§ Extrait
######

L'INTELLIGENCE DES ECRITURES
L'évangile selon saint Marc (7)
Le lion de saint Marc7 - La deuxième étape (suite). B - Quatre miracles (4, 35 à 5, 43) Aussitôt après les paraboles, quatre récits nous montrent des actes extraordinaires exécutés par Jésus : la tempête apaisée, le possédé du pays des Géraséniens, la guérison de l'hémorroïsse et la résurrection de la fille de Jaïre. Ces quatre actions se situent au cours d'un voyage : Jésus traverse le lac, il apaise la tempête, sur la rive païenne, il guérit le possédé. Puis on revient en territoire juif. Jaïre appelle Jésus pour sa fille, et sur le chemin, la femme est guérie, avant que Jésus ne ressuscite l'enfant.

######

§ Enregistrements fournis
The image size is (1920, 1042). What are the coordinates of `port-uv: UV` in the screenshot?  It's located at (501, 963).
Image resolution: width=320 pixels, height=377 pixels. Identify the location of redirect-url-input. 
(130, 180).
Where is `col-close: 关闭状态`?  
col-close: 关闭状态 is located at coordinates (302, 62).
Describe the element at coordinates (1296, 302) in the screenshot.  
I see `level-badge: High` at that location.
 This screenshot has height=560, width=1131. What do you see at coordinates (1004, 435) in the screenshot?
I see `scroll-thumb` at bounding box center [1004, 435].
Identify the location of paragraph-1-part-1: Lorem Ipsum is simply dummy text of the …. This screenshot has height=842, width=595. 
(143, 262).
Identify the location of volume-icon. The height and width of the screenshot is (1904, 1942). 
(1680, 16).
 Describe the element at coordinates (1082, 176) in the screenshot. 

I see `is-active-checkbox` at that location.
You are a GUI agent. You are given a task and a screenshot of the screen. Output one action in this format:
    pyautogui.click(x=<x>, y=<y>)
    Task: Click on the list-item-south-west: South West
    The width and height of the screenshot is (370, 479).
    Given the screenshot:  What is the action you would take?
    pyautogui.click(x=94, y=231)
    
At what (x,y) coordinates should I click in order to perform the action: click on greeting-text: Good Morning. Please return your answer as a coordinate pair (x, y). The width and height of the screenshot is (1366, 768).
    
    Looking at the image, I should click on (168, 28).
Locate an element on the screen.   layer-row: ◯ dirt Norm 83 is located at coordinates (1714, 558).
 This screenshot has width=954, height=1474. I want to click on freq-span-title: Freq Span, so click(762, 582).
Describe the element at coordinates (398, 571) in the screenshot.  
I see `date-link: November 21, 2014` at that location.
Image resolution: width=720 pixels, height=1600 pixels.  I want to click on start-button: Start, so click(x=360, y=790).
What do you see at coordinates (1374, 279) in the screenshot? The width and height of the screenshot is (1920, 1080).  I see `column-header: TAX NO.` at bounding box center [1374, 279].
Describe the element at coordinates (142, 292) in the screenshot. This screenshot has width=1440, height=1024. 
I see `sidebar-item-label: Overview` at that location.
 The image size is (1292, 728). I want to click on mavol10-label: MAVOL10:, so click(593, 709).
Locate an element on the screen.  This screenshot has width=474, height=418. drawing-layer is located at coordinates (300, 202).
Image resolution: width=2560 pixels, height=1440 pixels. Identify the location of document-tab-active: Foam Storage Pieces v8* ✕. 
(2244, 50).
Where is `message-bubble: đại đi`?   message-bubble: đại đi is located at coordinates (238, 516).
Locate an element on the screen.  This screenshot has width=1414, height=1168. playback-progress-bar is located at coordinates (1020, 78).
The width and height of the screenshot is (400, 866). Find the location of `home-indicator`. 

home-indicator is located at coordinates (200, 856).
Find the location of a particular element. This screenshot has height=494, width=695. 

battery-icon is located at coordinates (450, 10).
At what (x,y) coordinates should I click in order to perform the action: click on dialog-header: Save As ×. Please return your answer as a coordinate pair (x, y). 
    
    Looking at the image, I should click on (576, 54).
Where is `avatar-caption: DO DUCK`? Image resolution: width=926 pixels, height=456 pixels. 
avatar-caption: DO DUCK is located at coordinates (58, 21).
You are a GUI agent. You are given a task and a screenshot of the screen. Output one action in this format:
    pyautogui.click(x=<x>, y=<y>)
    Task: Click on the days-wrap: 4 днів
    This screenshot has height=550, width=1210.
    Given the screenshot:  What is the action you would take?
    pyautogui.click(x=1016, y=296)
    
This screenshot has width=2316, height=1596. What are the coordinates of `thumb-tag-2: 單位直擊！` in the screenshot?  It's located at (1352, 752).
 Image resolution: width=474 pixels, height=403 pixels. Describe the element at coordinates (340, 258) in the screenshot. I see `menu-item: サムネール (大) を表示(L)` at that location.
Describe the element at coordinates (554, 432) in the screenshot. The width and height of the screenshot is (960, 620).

######

§ Exercices à traiter
**A)** Modifiez le passage de l'extrait sur l'évangile selon saint Marc qui commence aux mots « Le lion de saint » et s'arrête après « ne ressuscite l'enfant. », en y remplaçant « Jaïre » par « Jaïrus ».
**B)** Selon l'extrait sur l'évangile selon saint Marc, sur quelle rive Jésus guérit-il le possédé ?
Les enregistrements n'ont aucun rôle ici.

§ Réponses ci-dessous
**A)**
Le lion de saint Marc7 - La deuxième étape (suite). B - Quatre miracles (4, 35 à 5, 43) Aussitôt après les paraboles, quatre récits nous montrent des actes extraordinaires exécutés par Jésus : la tempête apaisée, le possédé du pays des Géraséniens, la guérison de l'hémorroïsse et la résurrection de la fille de Jaïrus. Ces quatre actions se situent au cours d'un voyage : Jésus traverse le lac, il apaise la tempête, sur la rive païenne, il guérit le possédé. Puis on revient en territoire juif. Jaïrus appelle Jésus pour sa fille, et sur le chemin, la femme est guérie, avant que Jésus ne ressuscite l'enfant.

**B)** Sur la rive païenne.